Stollewerk et al. (2003) demonstrated using an RNAi approach that in the spider Cupiennius salei, the Notch/Delta pathway is utilized in posterior segmentation, in which segments form sequentially in an anterior to posterior progression. In addition, a previous study also showed a dynamic pattern of hairy expression in the posterior region of Cupiennius embryos, also resolving into a pattern of stripes (Damen et al., 2000). These facts suggest that similarity between somitogenesis in vertebrates and posterior segmentation in arthropods is not merely morphological in nature, and that segmentation may be ancestral to vertebrates and arthropods. Our finding of the Wg/Cad system in Gryllus possibly homologous to the Wnt/Cdx in vertebrates also supports this view.
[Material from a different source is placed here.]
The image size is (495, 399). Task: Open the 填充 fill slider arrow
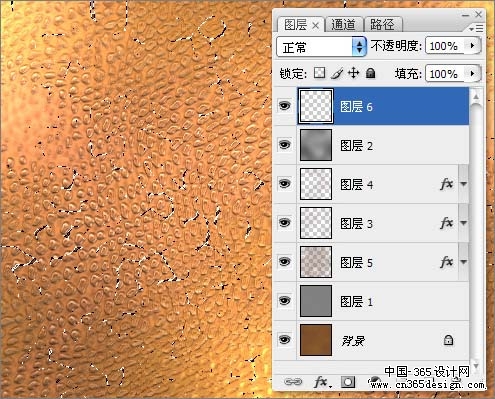pos(473,73)
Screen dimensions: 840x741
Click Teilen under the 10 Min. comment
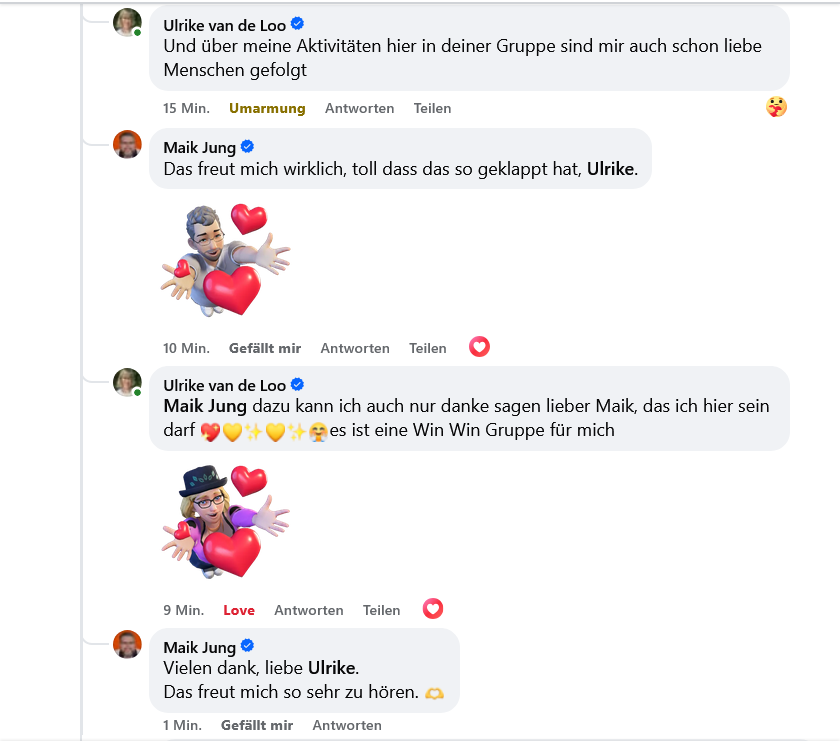428,348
However, it should be noted that the use of Notch/Delta signaling in spider segmentation could have still evolved independently of vertebrates, namely representing an independent cooption, because the Notch/Delta signaling is used to make boundaries in structures other than trunk segments even in Drosophila.
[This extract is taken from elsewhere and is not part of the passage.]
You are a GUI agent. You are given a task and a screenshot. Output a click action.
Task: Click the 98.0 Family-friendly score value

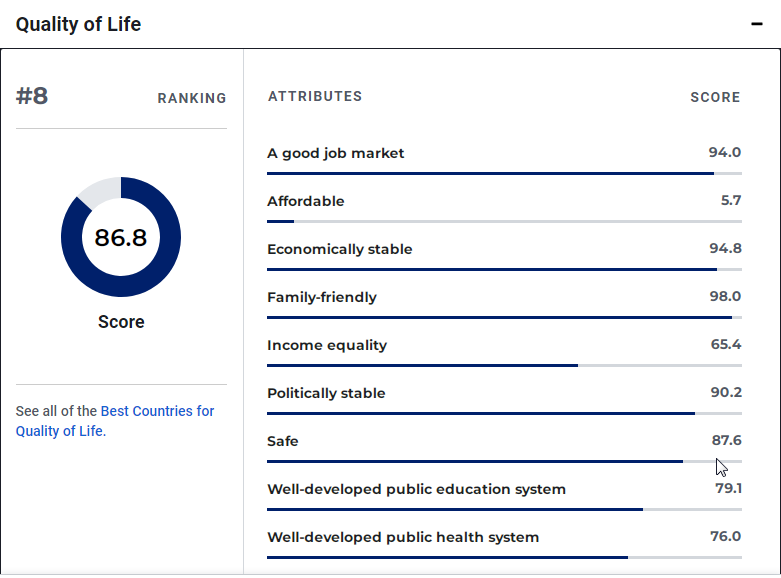coord(725,297)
Clearly, we need to obtain further information of molecular mechanisms of segmentation from segmented animals to examine which hypothesis is most likely. However, comparisons of the molecular mechanisms may be insufficient to clarify the evolutionary process of segmentation, because we cannot rule out the possibility of an independent cooption of homologous genes into analogous developmental systems. It would be required to integrate evolution of segmented morphologies and their underlying molecular mechanisms into the framework of the evolutionary history of bilaterians. Budd (2001) examined the segmentation of the arthropod epidermis on the basis of the fossil record and the extant animals of the phyla closely related to arthropods. From the point of view of evolution of functional morphology, the author suggested that the epidermal segmentation evolved gradually in the lineage leading to arthropods, and thus at least some aspects of segmentation may have been independently derived in arthropods. Such an approach based on morphological and paleontological data would define the framework of evolutionary changes of developmental systems in the ancestry of segmentation.
Concluding remarks
Most of the segmentation genes identified by studies of Drosophila development are likely to be found in other insects. However, the regulatory networks of those genes vary among insects, as shown by our study of the Gryllus segmentation system. In insects, the derived segmentation mechanism of Drosophila evolved from an ancestral segmentation mechanism with a commonality to the vertebrate one. This implies that molecular mechanisms of segmentation changed dynamically during insect evolution, whereas the segmented body plan itself remained substantially unchanged. Such evolutionary changes in the molecular mechanisms should be mainly attributed to alterations in cis-regulatory elements of segmentation genes (Carroll et al., 2001). In addition to further functional analyses of genes involving Gryllus embryonic patterning, analyses of cis-regulatory DNA of those genes are now underway.